Ben came in, and as he stepped inside, the half light caught the cross lying against his chest.

'You brought one.'

'It belongs to Eva Miller. What's the matter?'

Matt repeated: 'In the kitchen.' As they passed the stairs leading to the second floor, he glanced upward and seemed to flinch away at the same time.

The kitchen table where they had eaten spaghetti was bare now except for three items, two of them peculiar: a cup of coffee, an old-fashioned clasp Bible, and a .38 revolver.

'Now, what's up, Matt? You look awful.'

'And maybe I dreamed the whole thing, but thank God you're here.' He had picked up the revolver and was turning it over restively in his hands.

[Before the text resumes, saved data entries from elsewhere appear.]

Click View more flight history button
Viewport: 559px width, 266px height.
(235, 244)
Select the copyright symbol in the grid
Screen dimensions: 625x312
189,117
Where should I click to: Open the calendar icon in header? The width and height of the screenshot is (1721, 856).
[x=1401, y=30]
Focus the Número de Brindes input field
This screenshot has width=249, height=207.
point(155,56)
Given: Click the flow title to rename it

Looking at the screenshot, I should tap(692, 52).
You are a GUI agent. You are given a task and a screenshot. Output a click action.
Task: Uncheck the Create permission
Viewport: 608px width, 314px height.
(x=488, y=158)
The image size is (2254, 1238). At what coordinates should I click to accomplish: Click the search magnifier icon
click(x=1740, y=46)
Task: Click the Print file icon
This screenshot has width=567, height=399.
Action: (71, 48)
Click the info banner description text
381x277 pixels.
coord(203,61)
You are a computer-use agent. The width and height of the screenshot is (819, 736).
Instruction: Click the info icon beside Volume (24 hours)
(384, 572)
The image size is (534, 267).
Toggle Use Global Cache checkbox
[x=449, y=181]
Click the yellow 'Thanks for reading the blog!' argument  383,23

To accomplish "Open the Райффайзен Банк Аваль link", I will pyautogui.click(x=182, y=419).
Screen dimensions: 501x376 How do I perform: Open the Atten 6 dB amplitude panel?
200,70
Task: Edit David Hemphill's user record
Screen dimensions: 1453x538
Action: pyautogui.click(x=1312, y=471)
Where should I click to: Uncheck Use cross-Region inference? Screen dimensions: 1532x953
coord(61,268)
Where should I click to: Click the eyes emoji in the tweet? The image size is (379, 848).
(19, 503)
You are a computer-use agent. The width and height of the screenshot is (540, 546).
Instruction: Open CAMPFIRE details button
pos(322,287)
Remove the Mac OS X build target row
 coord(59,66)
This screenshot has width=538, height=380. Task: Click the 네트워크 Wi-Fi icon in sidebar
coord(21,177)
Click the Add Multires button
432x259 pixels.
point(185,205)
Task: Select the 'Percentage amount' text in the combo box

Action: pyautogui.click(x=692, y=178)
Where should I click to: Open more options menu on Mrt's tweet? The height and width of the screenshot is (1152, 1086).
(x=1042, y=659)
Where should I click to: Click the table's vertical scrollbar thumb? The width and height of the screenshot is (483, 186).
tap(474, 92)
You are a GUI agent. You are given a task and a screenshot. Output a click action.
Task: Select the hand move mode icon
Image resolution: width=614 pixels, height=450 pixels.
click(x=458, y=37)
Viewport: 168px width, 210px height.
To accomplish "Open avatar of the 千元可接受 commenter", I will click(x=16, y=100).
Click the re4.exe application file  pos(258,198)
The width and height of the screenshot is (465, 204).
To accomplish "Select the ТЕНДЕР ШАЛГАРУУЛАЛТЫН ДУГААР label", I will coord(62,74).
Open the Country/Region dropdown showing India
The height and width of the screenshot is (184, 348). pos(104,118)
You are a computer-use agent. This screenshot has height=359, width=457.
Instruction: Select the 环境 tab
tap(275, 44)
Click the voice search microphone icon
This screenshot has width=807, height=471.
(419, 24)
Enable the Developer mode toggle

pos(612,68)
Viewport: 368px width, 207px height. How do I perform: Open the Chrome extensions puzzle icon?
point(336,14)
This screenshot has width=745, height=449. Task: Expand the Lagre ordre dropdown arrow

'Tell me. And stop playing with that thing. Is it loaded?' Matt put the pistol down and ran a hand through his hair. 'Yes, it's loaded. Although I don't think it would do any good . . . unless I used it on myself.' He laughed, a jagged, unhealthy sound like grinding glass.

'Stop that.'

The harshness in his voice broke the queer, fixed look in his eyes. He shook his head, not like a man propounding a negative, but the way some animals will shake themselves coming out of cold water.

'There's a dead man upstairs,' he said.

'Who?'

'Mike Ryerson. He works for the town. He's a grounds keeper.'

'Are you sure he's dead?'

'I am in my guts, even though I haven't looked in on him. I haven't dared. Because, in another way, he may not be dead at all.'

'Matt, you're not talking good sense.'

'Don't you think I know that? I'm talking nonsense and I'm thinking madness. But there was no one to call but you. In all of 'salem's Lot, you're the only person that might . . . might . . .' He shook his head and began again. 'We talked about Danny Glick.'

'Yes.'

'And how he might have died of pernicious anemia . . . what our grandfathers would have called "just wasting away."'

'Yes.'

'Mike buried him. And Mike found Win Purinton's dog impaled on the Harmony Hill Cemetery gates. I met Mike Ryerson in Dell's last night, and - '

3

' - and I couldn't go in,' he finished. Couldn't. I sat on my bed for nearly four hours. Then I crept downstairs like a thief and called you. What do you think?'

Ben had taken the crucifix off; now he poked at the glimmering heap of fine-link chain with a reflective finger. It was almost five o'clock and the eastern sky was rose with dawn. The fluorescent bar overhead had gone pallid.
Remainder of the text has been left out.